1

I am trying to train a Neural Net on playing Tic Tac Toe via Reinforcement Learning with Keras, Python. Currently the Net gets an Input of the current board:

    array([0,1,0,-1,0,1,0,0,0])
1 = X 
-1 = O
0 = an empty field

If the Net won a game it gets a reward for every action(Output) it did. [0,0,0,0,1,0,0,0,0] If the Net loses I want to train it with a bad reward. [0,0,0,0,-1,0,0,0,0]

But currently I get a lot of 0.000e-000 accuracies.

Can I train a "bad reward" at all? Or if can't do it with -1 how should I do it instead?

Thanks in advance.

Bikramjeet Singh
  • 681
  • 1
  • 7
  • 22
nailuj05
  • 37
  • 7

1 Answers1

3

You need to backpropagate the reward won at the end of the game. Have a look at this tutorial.

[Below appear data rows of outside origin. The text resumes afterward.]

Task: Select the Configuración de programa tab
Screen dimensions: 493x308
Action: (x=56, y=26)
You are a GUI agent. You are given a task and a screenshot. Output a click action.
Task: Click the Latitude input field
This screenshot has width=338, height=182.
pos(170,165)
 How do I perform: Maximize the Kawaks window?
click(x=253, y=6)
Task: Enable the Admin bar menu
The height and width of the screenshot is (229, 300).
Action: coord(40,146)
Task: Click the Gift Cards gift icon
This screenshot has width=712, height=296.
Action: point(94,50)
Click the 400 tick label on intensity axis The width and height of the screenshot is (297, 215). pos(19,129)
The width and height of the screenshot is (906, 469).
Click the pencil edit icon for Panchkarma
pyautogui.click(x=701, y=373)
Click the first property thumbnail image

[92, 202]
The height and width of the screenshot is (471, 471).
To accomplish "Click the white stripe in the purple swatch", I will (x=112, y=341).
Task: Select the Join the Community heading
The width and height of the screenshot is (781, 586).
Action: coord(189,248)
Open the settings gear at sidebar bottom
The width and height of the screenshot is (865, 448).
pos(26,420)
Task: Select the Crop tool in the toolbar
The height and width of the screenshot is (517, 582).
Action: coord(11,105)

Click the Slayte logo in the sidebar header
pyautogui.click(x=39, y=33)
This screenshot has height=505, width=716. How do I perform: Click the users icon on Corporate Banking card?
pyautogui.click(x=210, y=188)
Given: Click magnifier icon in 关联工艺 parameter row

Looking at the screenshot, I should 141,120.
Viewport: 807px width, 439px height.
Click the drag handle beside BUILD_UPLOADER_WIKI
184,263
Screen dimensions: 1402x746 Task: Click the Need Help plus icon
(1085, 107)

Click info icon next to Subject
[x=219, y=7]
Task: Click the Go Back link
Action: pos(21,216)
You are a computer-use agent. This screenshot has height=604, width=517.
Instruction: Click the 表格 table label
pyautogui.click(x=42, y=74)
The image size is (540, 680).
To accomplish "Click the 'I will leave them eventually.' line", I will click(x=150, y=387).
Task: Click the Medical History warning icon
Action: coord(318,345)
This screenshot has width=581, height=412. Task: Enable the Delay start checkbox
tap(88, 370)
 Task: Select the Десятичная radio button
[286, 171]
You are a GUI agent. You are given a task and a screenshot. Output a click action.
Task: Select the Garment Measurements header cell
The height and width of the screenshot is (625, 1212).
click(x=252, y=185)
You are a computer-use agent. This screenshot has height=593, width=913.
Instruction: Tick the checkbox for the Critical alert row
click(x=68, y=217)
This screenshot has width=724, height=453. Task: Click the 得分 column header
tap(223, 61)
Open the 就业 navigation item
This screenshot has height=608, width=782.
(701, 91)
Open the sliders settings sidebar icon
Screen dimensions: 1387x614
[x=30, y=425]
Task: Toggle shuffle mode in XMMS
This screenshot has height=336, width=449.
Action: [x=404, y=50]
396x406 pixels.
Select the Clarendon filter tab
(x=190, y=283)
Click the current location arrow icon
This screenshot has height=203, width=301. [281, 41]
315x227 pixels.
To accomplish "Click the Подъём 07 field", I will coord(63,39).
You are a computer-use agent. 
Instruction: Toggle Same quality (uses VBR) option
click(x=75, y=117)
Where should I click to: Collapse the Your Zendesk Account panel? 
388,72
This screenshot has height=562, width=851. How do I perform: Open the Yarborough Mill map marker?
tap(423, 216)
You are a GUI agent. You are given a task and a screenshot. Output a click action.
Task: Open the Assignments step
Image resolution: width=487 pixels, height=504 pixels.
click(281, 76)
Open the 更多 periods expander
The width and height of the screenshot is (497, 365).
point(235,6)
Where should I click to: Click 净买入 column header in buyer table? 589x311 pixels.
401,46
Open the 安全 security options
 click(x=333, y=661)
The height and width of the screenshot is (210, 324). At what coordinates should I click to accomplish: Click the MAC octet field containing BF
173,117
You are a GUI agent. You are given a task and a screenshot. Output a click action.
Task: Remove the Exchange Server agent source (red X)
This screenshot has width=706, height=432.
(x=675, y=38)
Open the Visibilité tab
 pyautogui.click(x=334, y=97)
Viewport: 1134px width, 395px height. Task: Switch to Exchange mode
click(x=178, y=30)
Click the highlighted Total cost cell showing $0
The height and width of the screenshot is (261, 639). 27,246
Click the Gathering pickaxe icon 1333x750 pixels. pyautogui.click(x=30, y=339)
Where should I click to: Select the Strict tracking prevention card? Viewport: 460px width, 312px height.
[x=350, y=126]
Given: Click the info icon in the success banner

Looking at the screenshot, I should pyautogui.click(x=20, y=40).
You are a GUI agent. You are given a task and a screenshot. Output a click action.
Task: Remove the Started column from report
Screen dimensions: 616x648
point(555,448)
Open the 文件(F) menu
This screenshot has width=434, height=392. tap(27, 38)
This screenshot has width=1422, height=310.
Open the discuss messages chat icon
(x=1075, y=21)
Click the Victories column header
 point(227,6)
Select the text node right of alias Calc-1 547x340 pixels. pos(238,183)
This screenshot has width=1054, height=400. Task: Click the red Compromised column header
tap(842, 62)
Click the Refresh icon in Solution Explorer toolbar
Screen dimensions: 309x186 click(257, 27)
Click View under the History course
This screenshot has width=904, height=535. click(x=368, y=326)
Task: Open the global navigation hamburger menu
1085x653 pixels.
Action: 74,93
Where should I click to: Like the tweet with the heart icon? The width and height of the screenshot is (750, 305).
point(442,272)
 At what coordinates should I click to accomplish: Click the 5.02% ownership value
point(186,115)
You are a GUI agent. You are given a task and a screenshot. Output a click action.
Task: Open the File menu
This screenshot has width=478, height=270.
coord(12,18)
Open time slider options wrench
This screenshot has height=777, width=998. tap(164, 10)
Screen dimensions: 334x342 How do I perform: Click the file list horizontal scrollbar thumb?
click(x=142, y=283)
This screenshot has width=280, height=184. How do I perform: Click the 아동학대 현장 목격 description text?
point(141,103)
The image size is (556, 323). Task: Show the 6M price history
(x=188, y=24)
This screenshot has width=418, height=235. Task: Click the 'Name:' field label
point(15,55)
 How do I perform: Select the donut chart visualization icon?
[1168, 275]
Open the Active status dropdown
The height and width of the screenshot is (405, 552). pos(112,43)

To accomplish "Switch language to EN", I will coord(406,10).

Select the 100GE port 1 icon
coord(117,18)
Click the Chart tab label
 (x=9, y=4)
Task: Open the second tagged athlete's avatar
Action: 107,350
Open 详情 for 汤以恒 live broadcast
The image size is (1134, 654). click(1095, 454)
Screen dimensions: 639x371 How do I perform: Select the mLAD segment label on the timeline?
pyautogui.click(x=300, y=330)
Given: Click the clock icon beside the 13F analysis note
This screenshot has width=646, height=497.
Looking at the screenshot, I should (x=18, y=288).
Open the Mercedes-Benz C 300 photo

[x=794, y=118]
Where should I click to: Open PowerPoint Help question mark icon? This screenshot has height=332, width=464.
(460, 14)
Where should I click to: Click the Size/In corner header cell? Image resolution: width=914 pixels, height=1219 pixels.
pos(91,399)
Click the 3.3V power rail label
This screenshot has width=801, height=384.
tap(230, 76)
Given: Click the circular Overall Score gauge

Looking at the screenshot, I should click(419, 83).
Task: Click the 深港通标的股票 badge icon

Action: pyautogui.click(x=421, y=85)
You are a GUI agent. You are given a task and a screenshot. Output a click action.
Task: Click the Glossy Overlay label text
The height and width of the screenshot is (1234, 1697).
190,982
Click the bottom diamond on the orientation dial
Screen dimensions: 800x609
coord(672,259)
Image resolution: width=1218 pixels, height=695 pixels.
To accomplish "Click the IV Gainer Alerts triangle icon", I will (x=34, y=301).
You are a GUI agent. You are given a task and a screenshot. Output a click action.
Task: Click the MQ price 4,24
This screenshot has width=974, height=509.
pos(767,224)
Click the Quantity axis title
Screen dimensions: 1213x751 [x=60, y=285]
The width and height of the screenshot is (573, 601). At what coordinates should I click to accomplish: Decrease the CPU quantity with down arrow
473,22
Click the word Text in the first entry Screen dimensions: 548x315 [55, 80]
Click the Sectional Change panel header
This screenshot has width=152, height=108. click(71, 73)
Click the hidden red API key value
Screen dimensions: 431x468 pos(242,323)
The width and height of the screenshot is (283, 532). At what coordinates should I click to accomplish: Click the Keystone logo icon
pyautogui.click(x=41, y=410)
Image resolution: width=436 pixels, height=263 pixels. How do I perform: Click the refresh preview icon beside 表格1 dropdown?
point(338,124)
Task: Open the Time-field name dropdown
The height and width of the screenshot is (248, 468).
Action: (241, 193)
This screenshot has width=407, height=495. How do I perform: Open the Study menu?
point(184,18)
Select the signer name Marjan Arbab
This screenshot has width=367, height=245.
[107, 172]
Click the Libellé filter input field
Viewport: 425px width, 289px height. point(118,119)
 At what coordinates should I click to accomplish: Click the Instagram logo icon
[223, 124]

In short, from this tutorial :

# at the end of game, backpropagate and update states value
def feedReward(self, reward):
    for st in reversed(self.states):
        if self.states_value.get(st) is None:
            self.states_value[st] = 0
        self.states_value[st] += self.lr * (self.decay_gamma * reward 
                    - self.states_value[st])
        reward = self.states_value[st]

As you can see, the reward in the step let's say 5 (end of the game) is backpropagated (not in the derivative sense) throught all steps before (4,3,2,1) with a decay rate. This is the way to go because tic-tac-toe is a game with a delayed reward, as opposed to classic reinforcement learning environments, where we usually have a reward (positive or negative) at each step. Here the reward of action at T depends on the final action at T+something. This final action gives a reward of 1 if it ended the game with a win, or a reward of -1 if the opponent played the last action and won.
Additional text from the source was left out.